EXERCISE INSTRUCTIONS: Rewrite the entries from the line containing "Where should I click to: Tap" through the end of the entries, keeping every line including the instructions, and add 147 to each coordinate number in the answers.

— BEGIN INPUT DATA —

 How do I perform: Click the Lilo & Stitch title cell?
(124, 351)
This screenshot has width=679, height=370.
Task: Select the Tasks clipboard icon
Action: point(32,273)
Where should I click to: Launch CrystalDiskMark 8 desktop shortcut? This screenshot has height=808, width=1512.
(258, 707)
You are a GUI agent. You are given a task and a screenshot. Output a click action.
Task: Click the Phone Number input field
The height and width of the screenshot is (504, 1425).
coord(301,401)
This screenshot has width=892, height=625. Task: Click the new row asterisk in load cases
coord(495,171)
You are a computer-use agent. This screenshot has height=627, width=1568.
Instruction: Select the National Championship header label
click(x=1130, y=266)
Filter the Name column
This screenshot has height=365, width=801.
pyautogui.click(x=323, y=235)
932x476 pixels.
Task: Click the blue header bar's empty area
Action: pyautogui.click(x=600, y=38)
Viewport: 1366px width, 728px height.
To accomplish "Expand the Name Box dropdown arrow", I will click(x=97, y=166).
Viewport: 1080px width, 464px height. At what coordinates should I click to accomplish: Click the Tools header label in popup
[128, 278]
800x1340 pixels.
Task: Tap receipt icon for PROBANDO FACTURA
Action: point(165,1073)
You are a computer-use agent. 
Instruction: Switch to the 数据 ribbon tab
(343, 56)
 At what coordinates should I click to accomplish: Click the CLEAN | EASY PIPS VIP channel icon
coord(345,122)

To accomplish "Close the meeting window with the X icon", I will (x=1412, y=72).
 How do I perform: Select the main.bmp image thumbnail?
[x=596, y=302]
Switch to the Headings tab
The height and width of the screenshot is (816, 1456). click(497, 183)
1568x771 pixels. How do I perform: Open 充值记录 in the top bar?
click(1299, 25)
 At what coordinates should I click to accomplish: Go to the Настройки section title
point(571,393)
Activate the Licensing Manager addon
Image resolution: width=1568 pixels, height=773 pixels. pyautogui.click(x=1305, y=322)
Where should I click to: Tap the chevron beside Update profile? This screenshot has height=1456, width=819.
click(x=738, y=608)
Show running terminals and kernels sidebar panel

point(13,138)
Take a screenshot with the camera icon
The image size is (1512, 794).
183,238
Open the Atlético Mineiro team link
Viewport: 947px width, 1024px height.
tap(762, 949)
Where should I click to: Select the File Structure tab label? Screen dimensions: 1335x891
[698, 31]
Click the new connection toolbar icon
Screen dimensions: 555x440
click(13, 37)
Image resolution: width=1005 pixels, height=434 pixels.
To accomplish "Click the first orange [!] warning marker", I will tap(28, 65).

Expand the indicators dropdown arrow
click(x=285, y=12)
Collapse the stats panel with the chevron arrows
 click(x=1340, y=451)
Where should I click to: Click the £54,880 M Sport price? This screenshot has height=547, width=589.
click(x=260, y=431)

— END INPUT DATA —

EXERCISE ANSWER:
Where should I click to: Tap the chevron beside Update profile? This screenshot has height=1456, width=819.
click(x=885, y=755)
Show running terminals and kernels sidebar panel

point(160,285)
Take a screenshot with the camera icon
The image size is (1512, 794).
330,385
Open the Atlético Mineiro team link
Viewport: 947px width, 1024px height.
tap(909, 1096)
Where should I click to: Select the File Structure tab label? Screen dimensions: 1335x891
[845, 178]
Click the new connection toolbar icon
Screen dimensions: 555x440
click(160, 184)
Image resolution: width=1005 pixels, height=434 pixels.
To accomplish "Click the first orange [!] warning marker", I will tap(175, 212).

Expand the indicators dropdown arrow
click(x=432, y=159)
Collapse the stats panel with the chevron arrows
 click(x=1487, y=598)
Where should I click to: Click the £54,880 M Sport price? This screenshot has height=547, width=589.
click(x=407, y=578)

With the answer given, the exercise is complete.